**Task details:** Apart from the pictures, every entry should be reproduced exactly.
╭─ Data excerpts
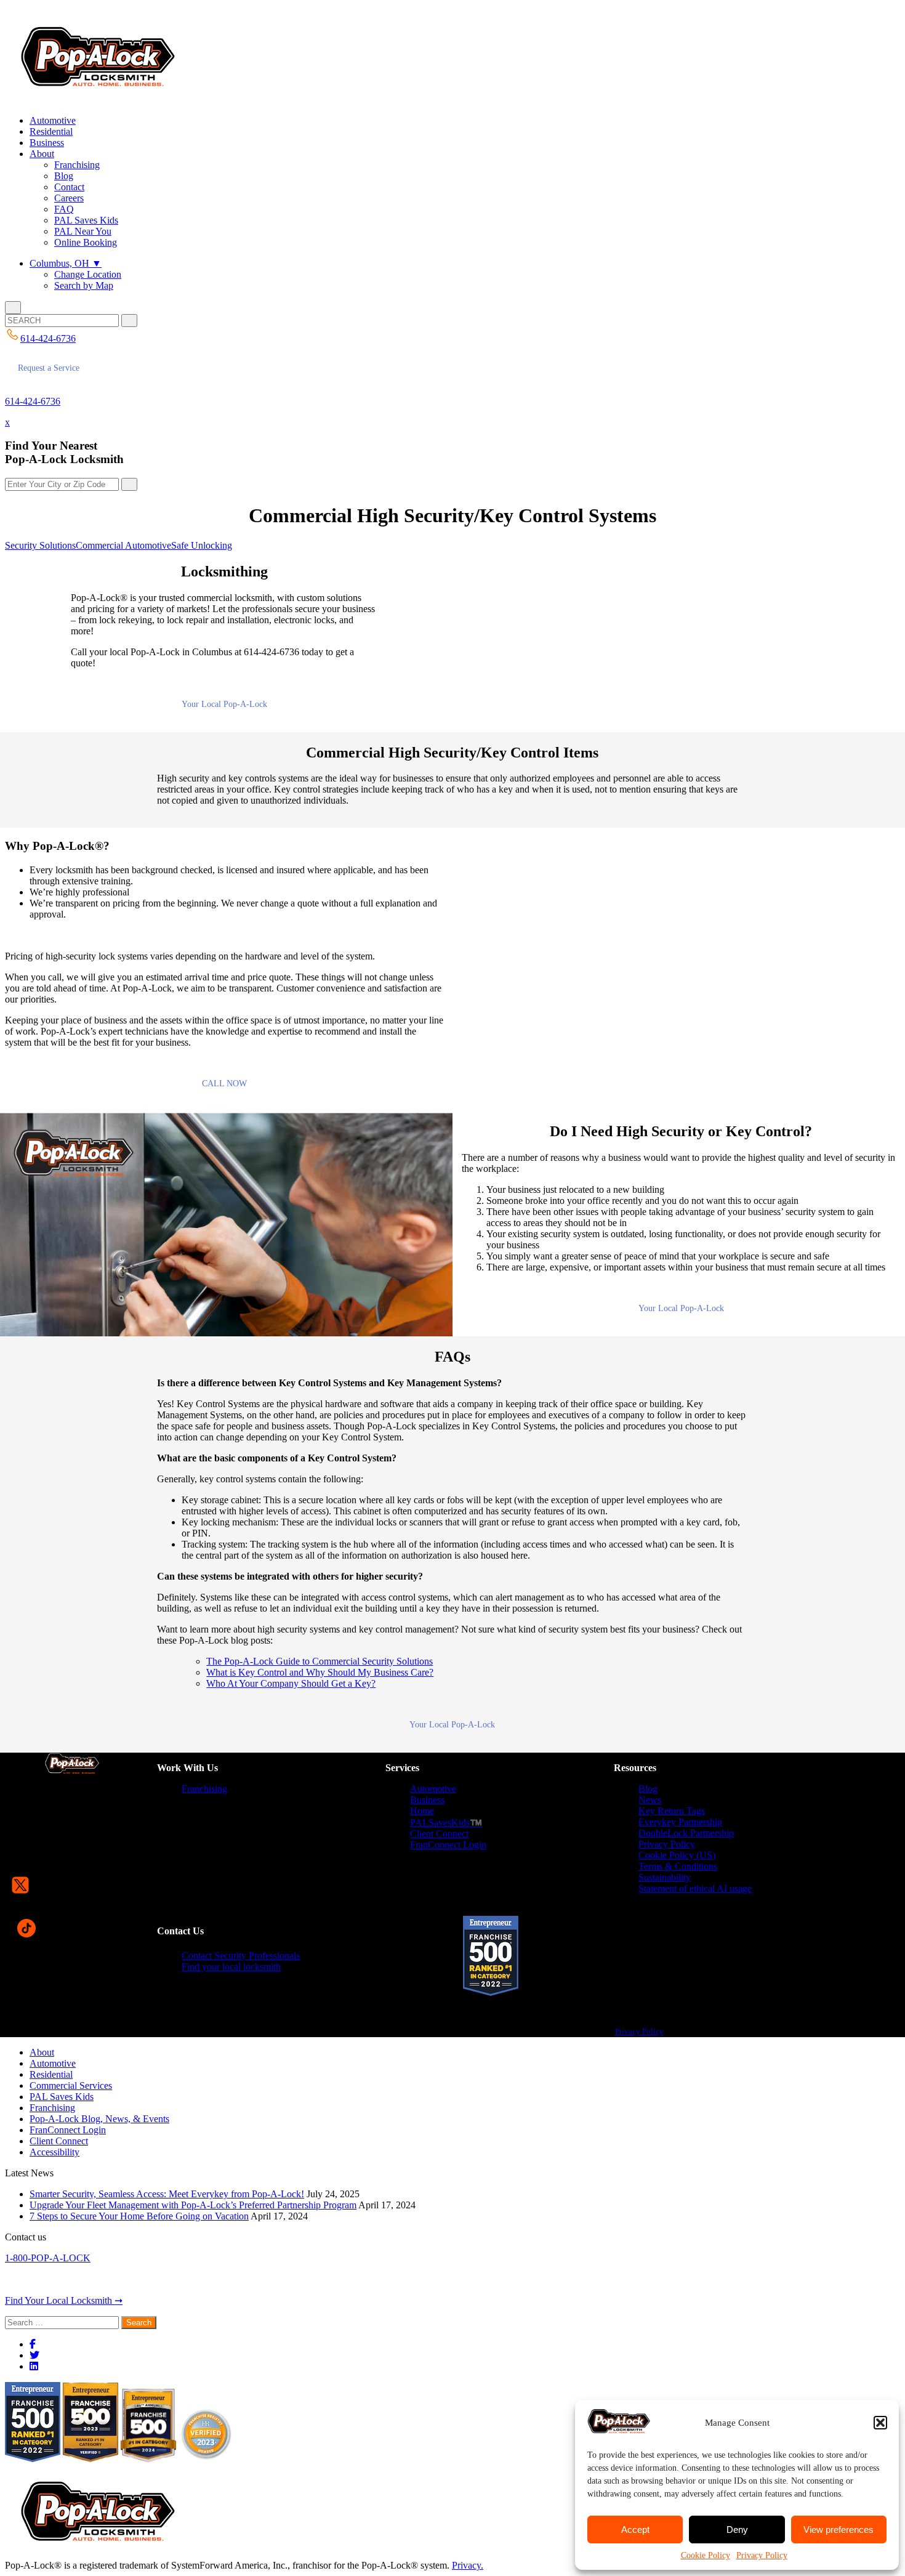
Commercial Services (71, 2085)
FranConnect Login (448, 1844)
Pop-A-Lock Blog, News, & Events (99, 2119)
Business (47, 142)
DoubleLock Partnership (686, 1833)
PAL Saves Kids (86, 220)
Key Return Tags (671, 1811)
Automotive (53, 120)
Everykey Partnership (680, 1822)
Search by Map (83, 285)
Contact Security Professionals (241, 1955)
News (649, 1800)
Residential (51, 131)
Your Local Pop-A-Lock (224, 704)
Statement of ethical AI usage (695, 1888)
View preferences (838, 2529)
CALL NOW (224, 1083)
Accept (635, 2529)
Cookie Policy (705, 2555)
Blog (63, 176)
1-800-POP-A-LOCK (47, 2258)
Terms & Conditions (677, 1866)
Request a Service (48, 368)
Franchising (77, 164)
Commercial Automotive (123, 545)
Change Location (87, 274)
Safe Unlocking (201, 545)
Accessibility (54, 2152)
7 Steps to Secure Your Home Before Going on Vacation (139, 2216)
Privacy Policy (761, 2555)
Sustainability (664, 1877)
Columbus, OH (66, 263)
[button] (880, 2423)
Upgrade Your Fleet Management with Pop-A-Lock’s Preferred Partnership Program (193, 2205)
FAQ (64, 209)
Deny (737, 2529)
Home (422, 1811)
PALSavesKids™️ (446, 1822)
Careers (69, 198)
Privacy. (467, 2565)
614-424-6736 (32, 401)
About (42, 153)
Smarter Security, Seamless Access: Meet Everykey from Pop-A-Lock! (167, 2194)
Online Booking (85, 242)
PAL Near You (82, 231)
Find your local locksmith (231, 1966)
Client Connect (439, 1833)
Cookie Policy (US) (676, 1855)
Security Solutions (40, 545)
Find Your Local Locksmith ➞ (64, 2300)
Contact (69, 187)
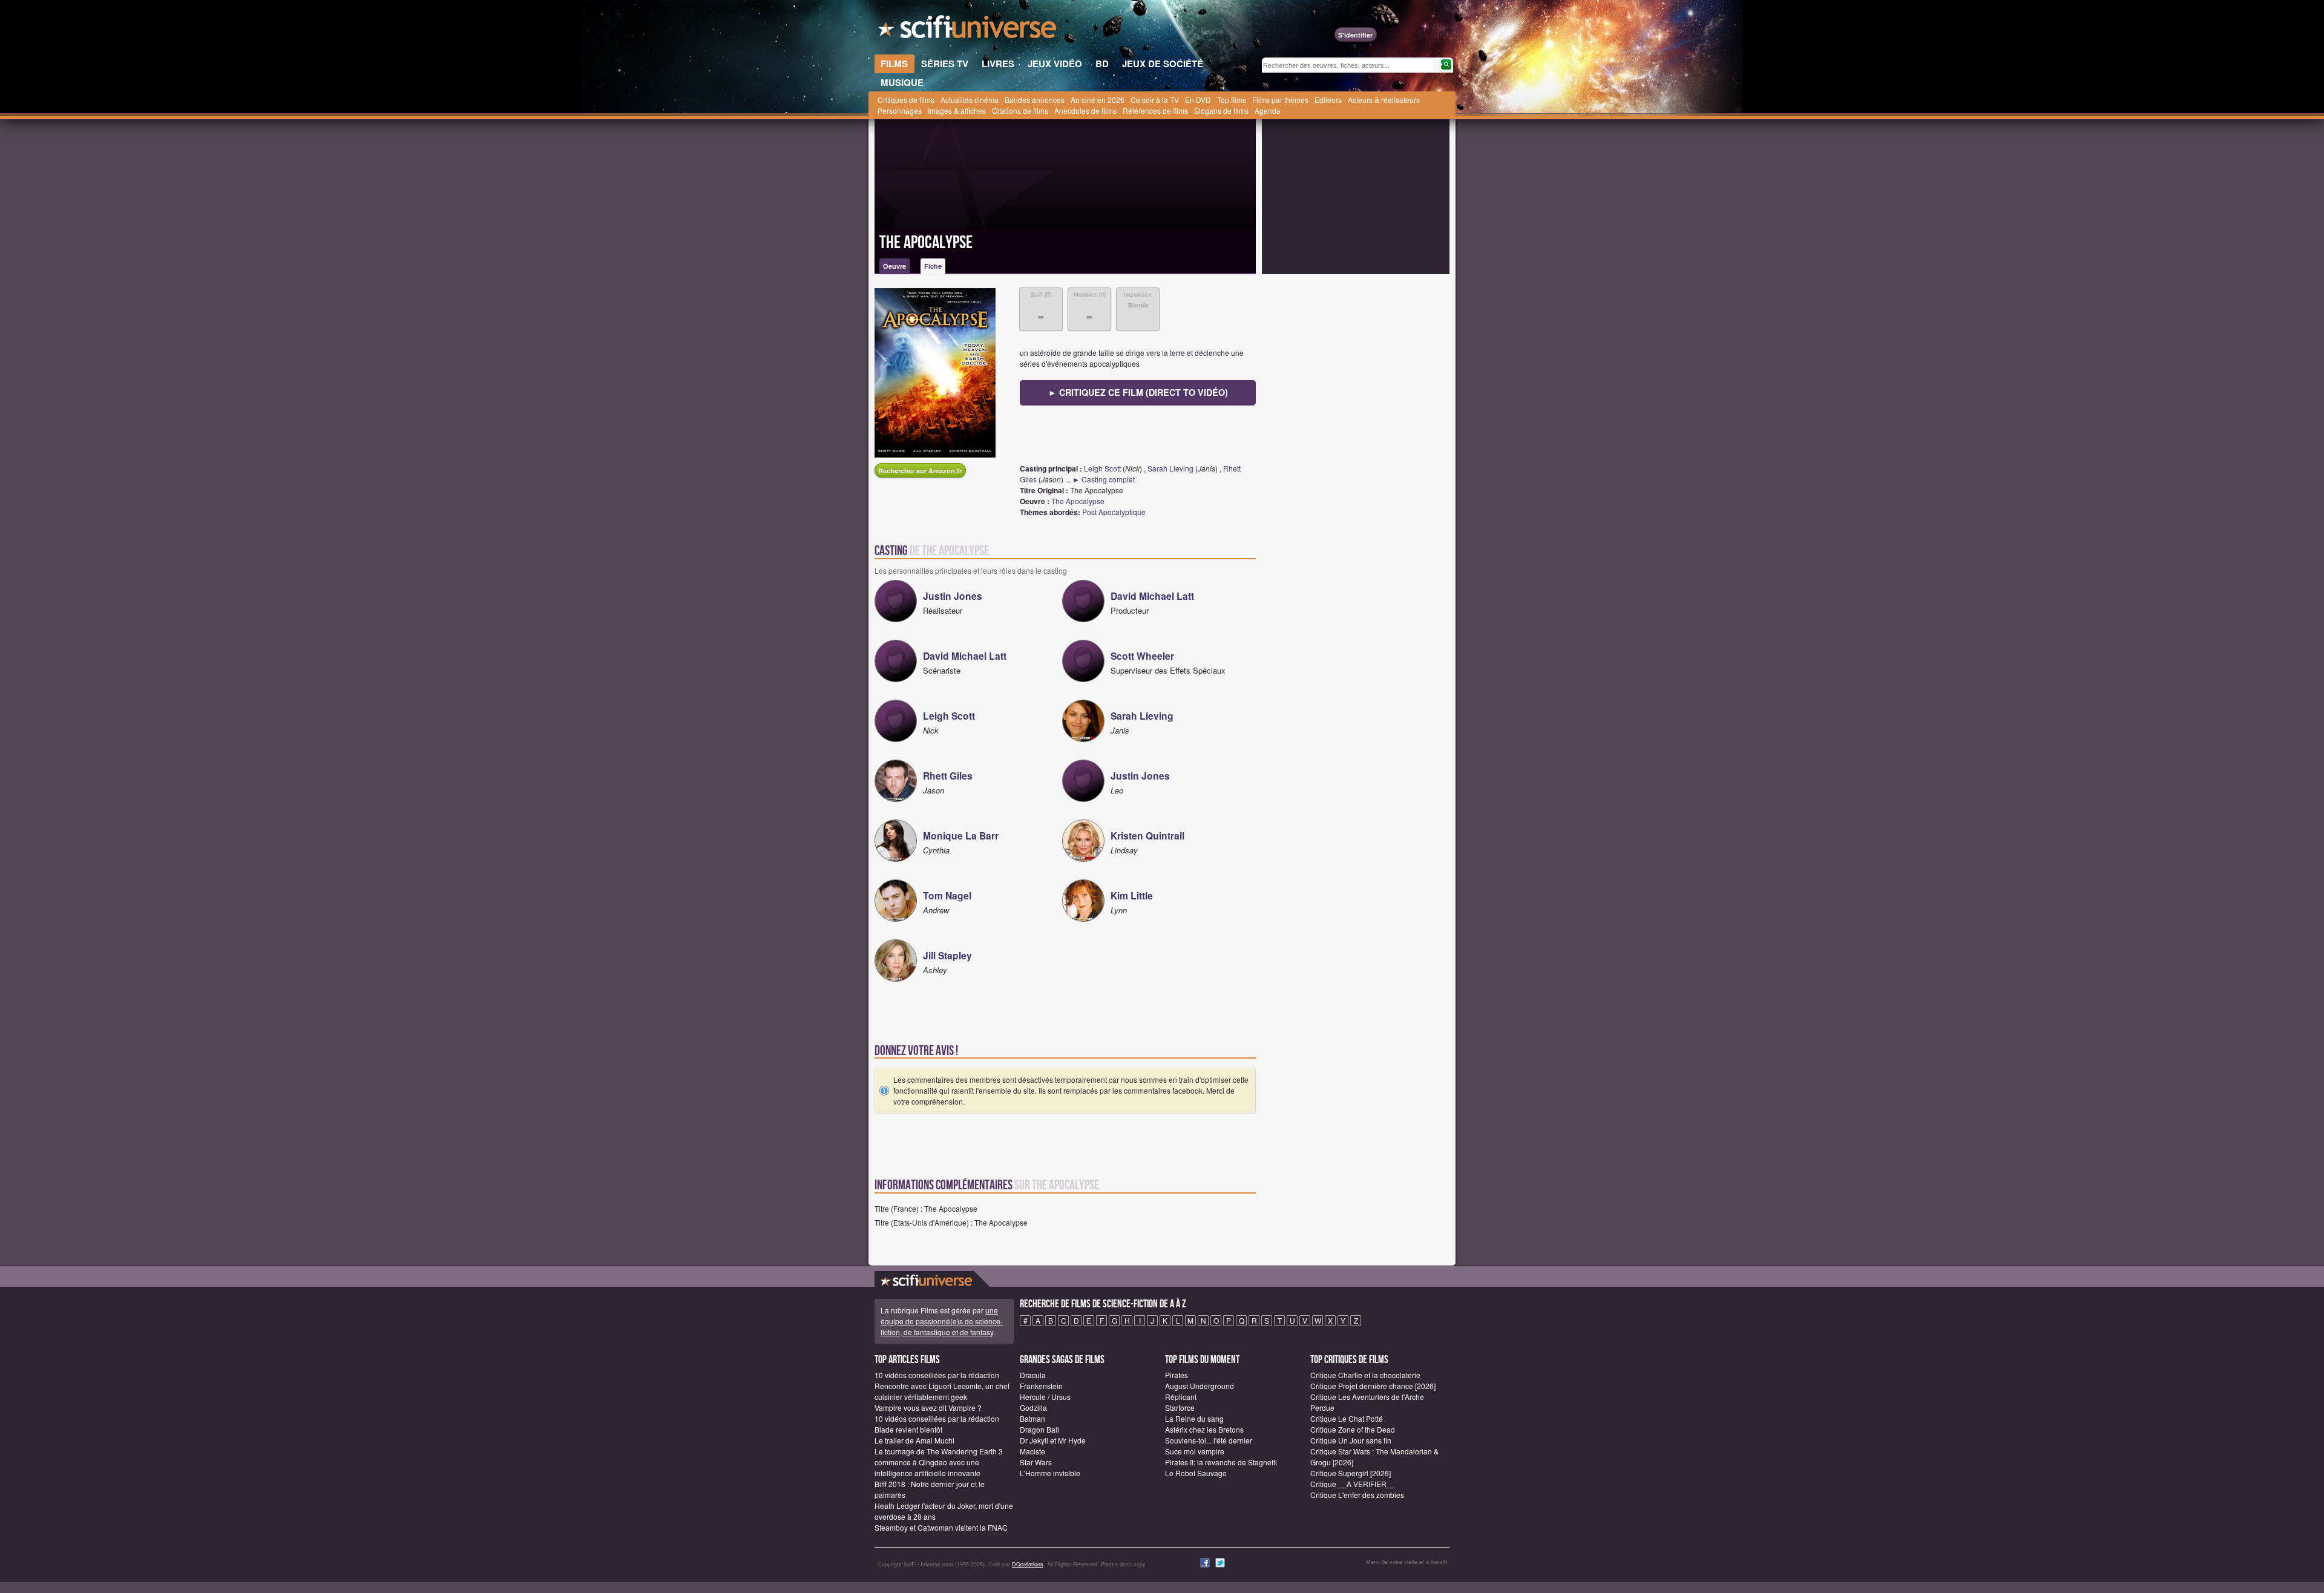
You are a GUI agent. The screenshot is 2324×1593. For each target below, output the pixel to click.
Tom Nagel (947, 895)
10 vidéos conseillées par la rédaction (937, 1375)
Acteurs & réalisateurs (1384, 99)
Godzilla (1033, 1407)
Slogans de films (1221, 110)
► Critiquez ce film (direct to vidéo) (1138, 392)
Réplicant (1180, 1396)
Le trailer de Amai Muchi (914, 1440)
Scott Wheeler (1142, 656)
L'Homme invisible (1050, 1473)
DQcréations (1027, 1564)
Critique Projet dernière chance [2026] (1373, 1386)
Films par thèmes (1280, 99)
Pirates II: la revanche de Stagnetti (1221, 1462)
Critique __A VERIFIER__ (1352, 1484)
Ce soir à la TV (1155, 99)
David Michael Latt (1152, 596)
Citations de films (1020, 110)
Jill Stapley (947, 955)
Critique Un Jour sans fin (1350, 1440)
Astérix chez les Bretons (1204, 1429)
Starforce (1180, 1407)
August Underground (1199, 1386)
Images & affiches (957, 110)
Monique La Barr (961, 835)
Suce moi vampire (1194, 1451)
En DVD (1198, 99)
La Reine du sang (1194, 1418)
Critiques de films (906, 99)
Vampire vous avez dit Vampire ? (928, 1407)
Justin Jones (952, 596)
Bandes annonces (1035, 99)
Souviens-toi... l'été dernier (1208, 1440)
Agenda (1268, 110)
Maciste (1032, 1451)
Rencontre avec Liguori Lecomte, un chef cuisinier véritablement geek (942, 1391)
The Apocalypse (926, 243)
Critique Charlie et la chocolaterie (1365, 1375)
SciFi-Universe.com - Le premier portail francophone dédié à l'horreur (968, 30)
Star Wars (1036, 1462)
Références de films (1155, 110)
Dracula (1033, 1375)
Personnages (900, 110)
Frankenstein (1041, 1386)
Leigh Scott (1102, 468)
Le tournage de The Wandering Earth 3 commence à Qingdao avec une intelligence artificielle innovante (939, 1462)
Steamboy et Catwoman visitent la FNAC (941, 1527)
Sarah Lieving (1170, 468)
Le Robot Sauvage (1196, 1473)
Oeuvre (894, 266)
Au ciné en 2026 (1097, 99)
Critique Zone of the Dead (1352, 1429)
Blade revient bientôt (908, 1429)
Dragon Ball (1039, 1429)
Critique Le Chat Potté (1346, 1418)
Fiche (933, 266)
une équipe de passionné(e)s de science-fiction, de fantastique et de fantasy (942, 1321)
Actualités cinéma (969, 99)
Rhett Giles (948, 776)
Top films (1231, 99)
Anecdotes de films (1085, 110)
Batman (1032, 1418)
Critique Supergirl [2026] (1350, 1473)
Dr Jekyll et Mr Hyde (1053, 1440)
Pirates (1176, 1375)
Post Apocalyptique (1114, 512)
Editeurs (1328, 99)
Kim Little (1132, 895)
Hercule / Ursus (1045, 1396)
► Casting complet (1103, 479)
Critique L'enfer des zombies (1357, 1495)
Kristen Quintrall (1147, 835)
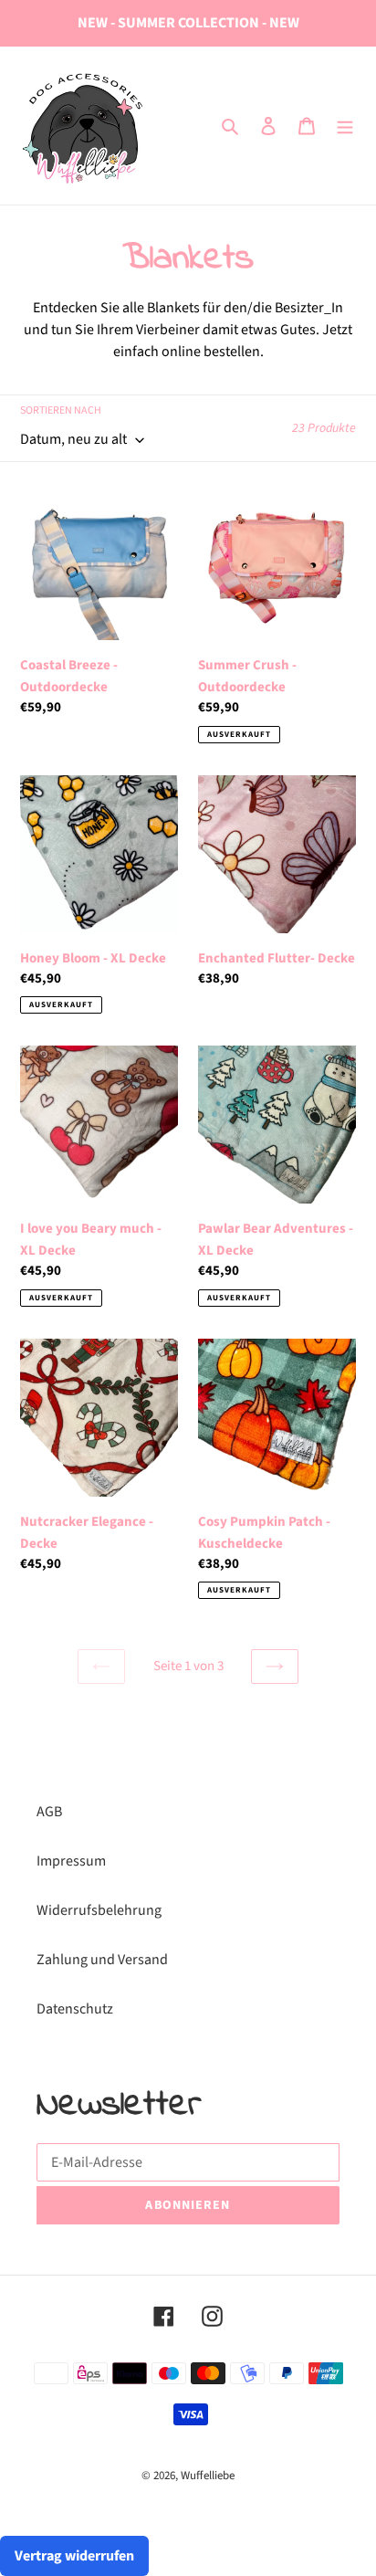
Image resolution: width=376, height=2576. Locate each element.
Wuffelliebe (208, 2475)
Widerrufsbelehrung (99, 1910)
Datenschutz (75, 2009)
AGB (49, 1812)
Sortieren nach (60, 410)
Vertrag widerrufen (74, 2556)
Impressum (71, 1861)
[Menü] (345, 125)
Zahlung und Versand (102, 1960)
╰─
**Task answer:**
Commercial Services (71, 2085)
FranConnect Login (448, 1844)
Pop-A-Lock Blog, News, & Events (99, 2119)
Business (47, 142)
DoubleLock Partnership (686, 1833)
PAL Saves Kids (86, 220)
Key Return Tags (671, 1811)
Automotive (53, 120)
Everykey Partnership (680, 1822)
Search by Map (83, 285)
Contact Security Professionals (241, 1955)
News (649, 1800)
Residential (51, 131)
Your Local Pop-A-Lock (224, 704)
Statement of ethical AI usage (695, 1888)
View preferences (838, 2529)
CALL NOW (224, 1083)
Accept (635, 2529)
Cookie Policy (705, 2555)
Blog (63, 176)
1-800-POP-A-LOCK (47, 2258)
Terms & Conditions (677, 1866)
Request a Service (48, 368)
Franchising (77, 164)
Commercial Automotive (123, 545)
Change Location (87, 274)
Safe Unlocking (201, 545)
Accessibility (54, 2152)
7 Steps to Secure Your Home Before Going on Vacation (139, 2216)
Privacy Policy (761, 2555)
Sustainability (664, 1877)
Columbus, OH (66, 263)
[button] (880, 2423)
Upgrade Your Fleet Management with Pop-A-Lock’s Preferred Partnership Program (193, 2205)
FAQ (64, 209)
Deny (737, 2529)
Home (422, 1811)
PALSavesKids™️ (446, 1822)
Careers (69, 198)
Privacy. (467, 2565)
614-424-6736 (32, 401)
About (42, 153)
Smarter Security, Seamless Access: Meet Everykey from Pop-A-Lock! (167, 2194)
Online Booking (85, 242)
PAL Near You (82, 231)
Find your local locksmith (231, 1966)
Client Connect (439, 1833)
Cookie Policy (US) (676, 1855)
Security Solutions (40, 545)
Find Your Local Locksmith ➞ (64, 2300)
Contact (69, 187)
You are a GUI agent. The screenshot is 2324×1593. For each target below, output the pixel to click.
Tom Nagel (947, 895)
10 vidéos conseillées par la rédaction (937, 1375)
Acteurs & réalisateurs (1384, 99)
Godzilla (1033, 1407)
Slogans de films (1221, 110)
► Critiquez ce film (direct to vidéo) (1138, 392)
Réplicant (1180, 1396)
Le trailer de Amai Muchi (914, 1440)
Scott Wheeler (1142, 656)
L'Homme invisible (1050, 1473)
DQcréations (1027, 1564)
Critique Projet dernière chance [2026] (1373, 1386)
Films par thèmes (1280, 99)
Pirates II: la revanche de Stagnetti (1221, 1462)
Critique __A VERIFIER__ (1352, 1484)
Ce soir à la TV (1155, 99)
David Michael Latt (1152, 596)
Citations de films (1020, 110)
Jill Stapley (947, 955)
Critique Un Jour sans fin (1350, 1440)
Astérix chez les Bretons (1204, 1429)
Starforce (1180, 1407)
August Underground (1199, 1386)
Images & affiches (957, 110)
Monique La Barr (961, 835)
Suce moi vampire (1194, 1451)
En DVD (1198, 99)
La Reine du sang (1194, 1418)
Critiques de films (906, 99)
Vampire vous avez dit Vampire ? (928, 1407)
Justin Jones (952, 596)
Bandes annonces (1035, 99)
Souviens-toi... l'été dernier (1208, 1440)
Agenda (1268, 110)
Maciste (1032, 1451)
Rencontre avec Liguori Lecomte, un chef cuisinier véritablement geek (942, 1391)
The Apocalypse (926, 243)
Critique Charlie et la chocolaterie (1365, 1375)
SciFi-Universe.com - Le premier portail francophone dédié à l'horreur (968, 30)
Star Wars (1036, 1462)
Références de films (1155, 110)
Dracula (1033, 1375)
Personnages (900, 110)
Frankenstein (1041, 1386)
Leigh Scott (1102, 468)
Le tournage de The Wandering Earth 3 commence à Qingdao avec une intelligence artificielle innovante (939, 1462)
Steamboy et Catwoman visitent la FNAC (941, 1527)
Sarah Lieving (1170, 468)
Le Robot Sauvage (1196, 1473)
Oeuvre (894, 266)
Au ciné en 2026 (1097, 99)
Critique Zone of the Dead (1352, 1429)
Blade revient bientôt (908, 1429)
Dragon Ball (1039, 1429)
Critique Le Chat Potté (1346, 1418)
Fiche (933, 266)
une équipe de passionné(e)s de science-fiction, de fantastique et de fantasy (942, 1321)
Actualités cinéma (969, 99)
Rhett Giles (948, 776)
Top films (1231, 99)
Anecdotes de films (1085, 110)
Batman (1032, 1418)
Critique Supergirl [2026] (1350, 1473)
Dr Jekyll et Mr Hyde (1053, 1440)
Pirates (1176, 1375)
Post Apocalyptique (1114, 512)
Editeurs (1328, 99)
Kim Little (1132, 895)
Hercule / Ursus (1045, 1396)
► Casting complet (1103, 479)
Critique L'enfer des zombies (1357, 1495)
Kristen Quintrall (1147, 835)
Image resolution: width=376, height=2576. Locate each element.
Wuffelliebe (208, 2475)
Widerrufsbelehrung (99, 1910)
Datenschutz (75, 2009)
AGB (49, 1812)
Sortieren nach (60, 410)
Vertrag widerrufen (74, 2556)
Impressum (71, 1861)
[Menü] (345, 125)
Zahlung und Versand (102, 1960)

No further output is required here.